Data in this exercise:
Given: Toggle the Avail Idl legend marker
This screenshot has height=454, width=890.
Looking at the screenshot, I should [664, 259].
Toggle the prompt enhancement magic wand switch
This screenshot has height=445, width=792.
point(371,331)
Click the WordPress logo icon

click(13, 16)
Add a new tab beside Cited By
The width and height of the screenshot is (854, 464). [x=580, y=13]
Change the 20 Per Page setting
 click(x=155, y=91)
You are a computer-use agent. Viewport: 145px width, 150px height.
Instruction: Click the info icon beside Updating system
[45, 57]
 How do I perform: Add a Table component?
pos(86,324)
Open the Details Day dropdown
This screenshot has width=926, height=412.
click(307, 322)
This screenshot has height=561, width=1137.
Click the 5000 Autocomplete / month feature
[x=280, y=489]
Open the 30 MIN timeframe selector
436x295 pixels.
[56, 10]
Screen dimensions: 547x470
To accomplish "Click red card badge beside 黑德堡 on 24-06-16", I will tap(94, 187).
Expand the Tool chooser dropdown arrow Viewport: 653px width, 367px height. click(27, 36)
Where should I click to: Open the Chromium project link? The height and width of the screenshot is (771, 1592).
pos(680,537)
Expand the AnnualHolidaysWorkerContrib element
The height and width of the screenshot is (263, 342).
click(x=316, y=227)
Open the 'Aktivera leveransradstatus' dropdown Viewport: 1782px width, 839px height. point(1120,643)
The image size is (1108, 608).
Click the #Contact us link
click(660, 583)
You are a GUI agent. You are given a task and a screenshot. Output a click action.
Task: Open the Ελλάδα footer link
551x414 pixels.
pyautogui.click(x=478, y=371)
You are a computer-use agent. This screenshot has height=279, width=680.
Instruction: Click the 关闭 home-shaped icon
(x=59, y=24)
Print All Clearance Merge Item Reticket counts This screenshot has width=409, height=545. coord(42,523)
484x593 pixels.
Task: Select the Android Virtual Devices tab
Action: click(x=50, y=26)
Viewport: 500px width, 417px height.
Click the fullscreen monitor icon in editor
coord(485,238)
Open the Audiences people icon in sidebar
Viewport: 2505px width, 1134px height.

Work required: The expected output is an exact copy of all the records above.

Written response:
Given: Toggle the Avail Idl legend marker
This screenshot has height=454, width=890.
Looking at the screenshot, I should [664, 259].
Toggle the prompt enhancement magic wand switch
This screenshot has height=445, width=792.
point(371,331)
Click the WordPress logo icon

click(13, 16)
Add a new tab beside Cited By
The width and height of the screenshot is (854, 464). [x=580, y=13]
Change the 20 Per Page setting
 click(x=155, y=91)
You are a computer-use agent. Viewport: 145px width, 150px height.
Instruction: Click the info icon beside Updating system
[45, 57]
 How do I perform: Add a Table component?
pos(86,324)
Open the Details Day dropdown
This screenshot has width=926, height=412.
click(307, 322)
This screenshot has height=561, width=1137.
Click the 5000 Autocomplete / month feature
[x=280, y=489]
Open the 30 MIN timeframe selector
436x295 pixels.
[56, 10]
Screen dimensions: 547x470
To accomplish "Click red card badge beside 黑德堡 on 24-06-16", I will tap(94, 187).
Expand the Tool chooser dropdown arrow Viewport: 653px width, 367px height. click(27, 36)
Where should I click to: Open the Chromium project link? The height and width of the screenshot is (771, 1592).
pos(680,537)
Expand the AnnualHolidaysWorkerContrib element
The height and width of the screenshot is (263, 342).
click(x=316, y=227)
Open the 'Aktivera leveransradstatus' dropdown Viewport: 1782px width, 839px height. point(1120,643)
The image size is (1108, 608).
Click the #Contact us link
click(660, 583)
You are a GUI agent. You are given a task and a screenshot. Output a click action.
Task: Open the Ελλάδα footer link
551x414 pixels.
pyautogui.click(x=478, y=371)
You are a computer-use agent. This screenshot has height=279, width=680.
Instruction: Click the 关闭 home-shaped icon
(x=59, y=24)
Print All Clearance Merge Item Reticket counts This screenshot has width=409, height=545. coord(42,523)
484x593 pixels.
Task: Select the Android Virtual Devices tab
Action: click(x=50, y=26)
Viewport: 500px width, 417px height.
Click the fullscreen monitor icon in editor
coord(485,238)
Open the Audiences people icon in sidebar
Viewport: 2505px width, 1134px height.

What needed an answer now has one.